ASSIGNED TASK >> Resume the passage below on reciprocal peer review between MDT teams, continuing it after its final sentence.

STUDY TEXT >>
· · · · ·
In some cases the number of patient experience questionnaires returned was low, prompting participants to challenge the validity of the results. Some participants remained unpersuaded of the usefulness of such data, or indeed of the existence of a ‘problem’ to be addressed. He was very rude and said, ‘This is all bollocks, blah, blah, blah’… I think I said that ‘I'm not really certain that this is useful, going through everything laboriously, particularly when you've got N=4, I don't know what value that is’. (Physician, I-19)

It was not only data that were presented for review, however. The observation of a live MDT meeting was perceived by participating teams as especially valuable, credible, and resistant to ‘gaming’ in contrast to paper-based peer review. It was also an important source of ideas for the visiting team. The national peer review … was just very much to do with collecting data and nothing useful had come out of it at all … the whole emphasis of ILCOP reciprocal peer review was completely different, on looking at what are we doing and where we want to improve. (Clinical Lead, I-12) When you actually get across and see another team doing their, their normal MDT, I think most of the useful ideas come through that. (Physician, I-60)

Exchange visits and ‘live’ peer review offered a constructively disruptive perspective on team dynamics and service standards which had become normalised and accepted as immutable by teams, even though they were sometimes clearly suboptimal. Equally, the opportunity to discuss such issues with an external party helped teams to feel more able to tackle such sensitive issues.

Ensuring implementation and impact

RP2PR was generally a positive experience for participants, who often reported that it mobilised collective action in relation to quality that would not otherwise have happened. Taking part in an externally driven process was seen as an important ‘push’; it legitimised taking time out from busy schedules, and motivated teams to reflect on where improvements were needed, their successes, and where other teams were experiencing similar challenges. You tend to feel pretty isolated and carry on doing MDTs like you've always done … you just plod in your own, sort of, furrow, so it was really to get an idea of, see how other people's MDTs worked and see if there was anything we could do to improve our service. (Clinical Lead, I-63) You get to see not only what you do badly but also what you do well, and I think it's nice to have that positive feedback sometimes … and just acknowledging that we maybe share the same difficulties, even that can be quite a relief. (Clinical Lead, I-19)
· · · · ·
EXERCISE DATA >>
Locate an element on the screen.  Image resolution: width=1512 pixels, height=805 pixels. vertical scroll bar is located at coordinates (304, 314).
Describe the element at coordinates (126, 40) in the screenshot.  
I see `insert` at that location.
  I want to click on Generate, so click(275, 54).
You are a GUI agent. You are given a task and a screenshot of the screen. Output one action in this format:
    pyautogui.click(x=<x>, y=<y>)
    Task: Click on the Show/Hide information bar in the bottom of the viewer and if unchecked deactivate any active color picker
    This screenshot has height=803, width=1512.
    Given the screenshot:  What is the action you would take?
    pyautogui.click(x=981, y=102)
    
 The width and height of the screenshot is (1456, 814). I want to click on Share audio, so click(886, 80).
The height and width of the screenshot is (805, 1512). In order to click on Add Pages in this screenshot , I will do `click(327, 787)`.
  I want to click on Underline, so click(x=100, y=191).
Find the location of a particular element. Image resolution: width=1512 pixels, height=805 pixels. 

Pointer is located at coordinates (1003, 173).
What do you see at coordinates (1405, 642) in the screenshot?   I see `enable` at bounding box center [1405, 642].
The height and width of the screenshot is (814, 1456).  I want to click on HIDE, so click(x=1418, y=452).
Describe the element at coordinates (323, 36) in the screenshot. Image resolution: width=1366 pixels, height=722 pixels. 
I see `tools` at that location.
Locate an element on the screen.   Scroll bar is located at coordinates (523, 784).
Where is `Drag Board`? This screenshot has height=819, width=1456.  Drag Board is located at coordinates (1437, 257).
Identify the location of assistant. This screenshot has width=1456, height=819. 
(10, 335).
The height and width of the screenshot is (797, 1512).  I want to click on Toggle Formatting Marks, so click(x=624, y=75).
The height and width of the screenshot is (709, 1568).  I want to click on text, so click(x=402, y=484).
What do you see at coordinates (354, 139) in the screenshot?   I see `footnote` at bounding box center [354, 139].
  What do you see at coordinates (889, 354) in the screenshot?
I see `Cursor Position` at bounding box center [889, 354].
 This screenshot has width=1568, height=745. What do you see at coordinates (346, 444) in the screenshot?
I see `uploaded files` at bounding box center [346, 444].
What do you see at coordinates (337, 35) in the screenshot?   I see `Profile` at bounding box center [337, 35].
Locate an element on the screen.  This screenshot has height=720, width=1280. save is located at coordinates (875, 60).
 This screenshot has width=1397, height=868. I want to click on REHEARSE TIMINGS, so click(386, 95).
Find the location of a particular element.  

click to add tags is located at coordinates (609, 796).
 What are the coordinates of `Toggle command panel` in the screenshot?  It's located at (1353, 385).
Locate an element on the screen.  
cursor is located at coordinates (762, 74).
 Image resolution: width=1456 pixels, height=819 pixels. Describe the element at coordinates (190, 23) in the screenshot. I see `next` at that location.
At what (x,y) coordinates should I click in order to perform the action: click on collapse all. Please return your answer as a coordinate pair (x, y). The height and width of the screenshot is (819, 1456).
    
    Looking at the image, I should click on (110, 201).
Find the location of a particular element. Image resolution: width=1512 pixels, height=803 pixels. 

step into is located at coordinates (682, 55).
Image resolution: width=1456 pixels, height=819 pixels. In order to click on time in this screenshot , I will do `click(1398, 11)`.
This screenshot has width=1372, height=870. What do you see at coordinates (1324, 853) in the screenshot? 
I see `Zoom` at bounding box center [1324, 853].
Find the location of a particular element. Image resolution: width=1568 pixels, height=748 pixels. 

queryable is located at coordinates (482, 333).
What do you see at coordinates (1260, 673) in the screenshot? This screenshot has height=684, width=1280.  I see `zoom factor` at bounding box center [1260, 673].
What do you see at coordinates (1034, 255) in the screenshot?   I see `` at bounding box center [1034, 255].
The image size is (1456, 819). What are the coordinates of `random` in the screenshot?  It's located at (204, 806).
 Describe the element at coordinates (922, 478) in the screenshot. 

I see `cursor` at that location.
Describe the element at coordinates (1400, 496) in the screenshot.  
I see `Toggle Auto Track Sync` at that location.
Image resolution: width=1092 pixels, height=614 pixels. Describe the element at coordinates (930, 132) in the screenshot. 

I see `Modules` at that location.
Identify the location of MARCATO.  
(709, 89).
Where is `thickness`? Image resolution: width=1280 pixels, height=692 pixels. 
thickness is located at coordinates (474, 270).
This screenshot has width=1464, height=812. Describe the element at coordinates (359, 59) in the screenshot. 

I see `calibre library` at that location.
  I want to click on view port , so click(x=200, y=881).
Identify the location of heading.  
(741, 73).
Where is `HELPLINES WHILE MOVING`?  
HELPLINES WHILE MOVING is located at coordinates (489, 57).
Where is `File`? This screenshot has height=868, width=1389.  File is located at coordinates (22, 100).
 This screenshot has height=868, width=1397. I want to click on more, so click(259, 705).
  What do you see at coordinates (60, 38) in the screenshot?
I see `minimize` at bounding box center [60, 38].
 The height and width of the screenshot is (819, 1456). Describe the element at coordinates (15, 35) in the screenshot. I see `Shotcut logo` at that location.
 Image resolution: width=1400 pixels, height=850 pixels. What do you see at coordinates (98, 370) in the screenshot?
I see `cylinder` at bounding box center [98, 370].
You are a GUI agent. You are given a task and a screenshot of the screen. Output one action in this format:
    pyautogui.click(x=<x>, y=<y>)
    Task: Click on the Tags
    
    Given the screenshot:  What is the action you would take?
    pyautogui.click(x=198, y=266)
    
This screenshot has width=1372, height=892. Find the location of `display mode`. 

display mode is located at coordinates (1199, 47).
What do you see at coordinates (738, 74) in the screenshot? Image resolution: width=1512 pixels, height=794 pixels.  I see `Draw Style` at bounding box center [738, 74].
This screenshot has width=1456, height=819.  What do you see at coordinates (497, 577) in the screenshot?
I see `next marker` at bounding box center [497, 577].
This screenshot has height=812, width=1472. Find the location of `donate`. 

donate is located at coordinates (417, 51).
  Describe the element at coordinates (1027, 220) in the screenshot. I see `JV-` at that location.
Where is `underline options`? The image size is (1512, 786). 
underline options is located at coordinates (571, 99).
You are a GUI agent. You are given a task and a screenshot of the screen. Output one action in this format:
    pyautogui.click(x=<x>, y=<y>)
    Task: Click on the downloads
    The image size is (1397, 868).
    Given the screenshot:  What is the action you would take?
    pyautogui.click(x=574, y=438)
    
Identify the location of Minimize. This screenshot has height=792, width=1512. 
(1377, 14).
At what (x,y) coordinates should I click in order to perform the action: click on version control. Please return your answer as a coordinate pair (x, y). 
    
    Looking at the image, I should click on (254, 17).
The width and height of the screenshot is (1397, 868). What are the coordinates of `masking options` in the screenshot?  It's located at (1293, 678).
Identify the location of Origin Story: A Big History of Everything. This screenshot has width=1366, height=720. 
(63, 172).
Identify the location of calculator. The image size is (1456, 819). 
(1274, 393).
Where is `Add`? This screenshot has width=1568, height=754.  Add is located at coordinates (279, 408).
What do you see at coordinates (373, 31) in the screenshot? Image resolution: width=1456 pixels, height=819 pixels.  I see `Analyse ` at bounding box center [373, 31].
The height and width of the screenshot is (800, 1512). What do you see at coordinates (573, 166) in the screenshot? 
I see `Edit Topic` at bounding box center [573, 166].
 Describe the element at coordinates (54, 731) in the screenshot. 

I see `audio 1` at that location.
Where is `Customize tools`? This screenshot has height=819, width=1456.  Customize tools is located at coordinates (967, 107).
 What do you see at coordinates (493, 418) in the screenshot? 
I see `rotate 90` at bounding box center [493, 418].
· · · · ·
RESPONSE >>
Overall, teams saw RP2PR as an engaging, productive way to identify areas for improvement and generate solutions. For such energy to convert into benefits for patients, it was necessary for action to follow. Improvement plans detailing goals and methods for improvement were developed and submitted by 29 of the 30 teams in ILCOP. However, turning intentions into action was not straightforward. Some teams, by their own admission, had not fully understood what they had signed up to. It was also easy for the core ILCOP team—immersed in project planning for many months—to underestimate how much explanation participants new to the process would need. In some instances, disagreement or lack of communication about who would subsequently be taking the improvement plans forward stalled progress. It seemed very doable and that sort of thing, obviously once we got involved we realised it was more than that, which we didn't really sign up to and that's when things got a bit difficult. (Physician, I-22)

Another challenge was securing cooperation from more peripheral MDT members (eg, where improvement plans required changes to systems in the pathology department), suggesting that RP2PR may work best with the involvement of as broad a range of professionals as possible. Directly involving managers in the RP2PR process (including observation of MDT meetings, which managers would not normally attend) also seemed to be especially useful, for example by persuading managers to provide support to improvement work, offer resources, and help teams to align requests with existing policies, targets and other managerial edicts. Well I think the most important thing was probably getting our manager on board, and I think that really made a huge difference because once she saw a couple of things that really would make a big difference, were very simple to do, and were within her power—you see that's the thing, it's all about who's got the know-how and the power to do these things. (Clinical Lead, I-01)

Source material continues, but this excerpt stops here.